===== EXTRAIT =====
Un règlement de compte ?
Un commando armé a pris d’assaut la résidence privée du président Jovenel Moïse, située à Pétion-Ville, aux environs de 1 h du matin (heure locale). La zone, qui abrite la classe dirigeante et l’élite politique d’Haïti, est bien gardée, tout comme l’était la maison de Moïse. Manifestement, les assaillants armés n’ont rencontré aucune résistance de la garde présidentielle, ce qui intrigue nombre d’observateurs. Plusieurs questions fusent : Qui est derrière cet assassinat ? Pourquoi la garde présidentielle n’a pas résisté ? De quoi l’après-Moïse sera fait ? Le président Moïse, selon Foreign Policy, avait réduit les déplacements hors de sa maison ces derniers temps, arguant que les familles puissantes économiquement ont menacé de le tuer.
===== BLOC DE DONNÉES =====
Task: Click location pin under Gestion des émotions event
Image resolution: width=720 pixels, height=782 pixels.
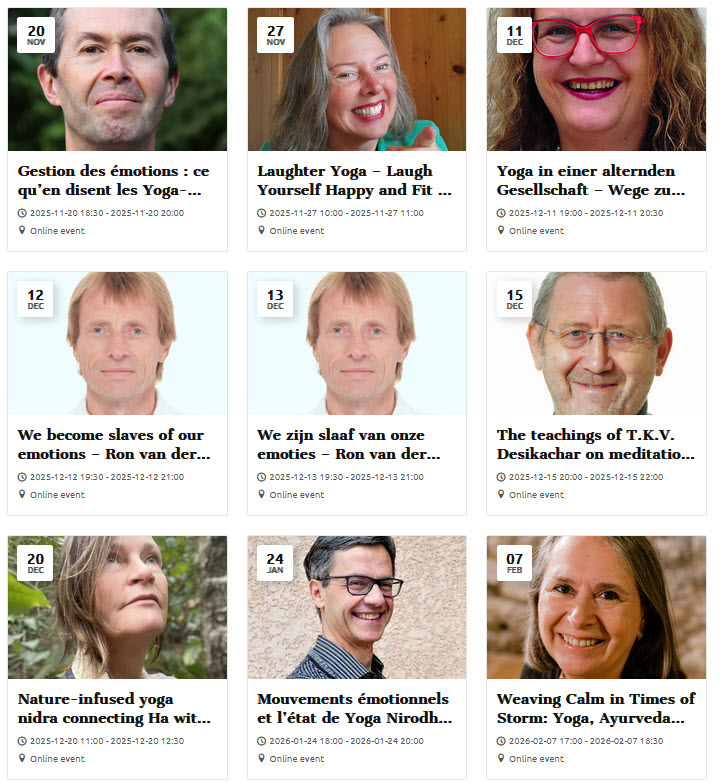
=====
TRAVAIL À FAIRE:
a - Répondez, s'il vous plaît, à ces questions sur l'extrait consacré à l'assassinat du président Moïse :
(i) Vers quelle heure locale le commando a-t-il pris d'assaut la résidence ?
(ii) Dans quelle localité se trouve la résidence privée du président ?
(iii) Selon Foreign Policy, qui avait menacé de tuer le président ?
b - Poursuivez l'extrait sur l'assaut contre la résidence du président Moïse après sa dernière phrase.
Le matériel fourni n'a aucun lien avec l'extrait.

RÉPONSES PAR TÂCHE:
a -
(i) Vers 1 h du matin.
(ii) À Pétion-Ville.
(iii) Les familles puissantes économiquement.

b -
Largement contesté, accusé de vouloir prolonger illégalement son mandat, Moïse se faisait de plus en plus d’ennemis au sein de la classe politique haïtienne. Ensuite, pour ces mesures autoritaires, il faisait face à un mouvement de contestation qui s’est opposé au référendum constitutionnel prévu pour la fin du mois de juin dernier. Le projet a finalement été reporté.
Que faire ?
Dans un communiqué, le premier ministre par Intérim, Claude Joseph, a déclaré que les responsables de l’assassinat du président Moïse étaient des « mercenaires ». Dix-sept anciens militaires colombiens sont soupçonnés dans l’assassinat, selon les hauts commandants de la police et de l’armée colombiennes. Des observateurs avancent même l’hypothèse de l’implication du premier ministre Intérimaire dans l’assassinat.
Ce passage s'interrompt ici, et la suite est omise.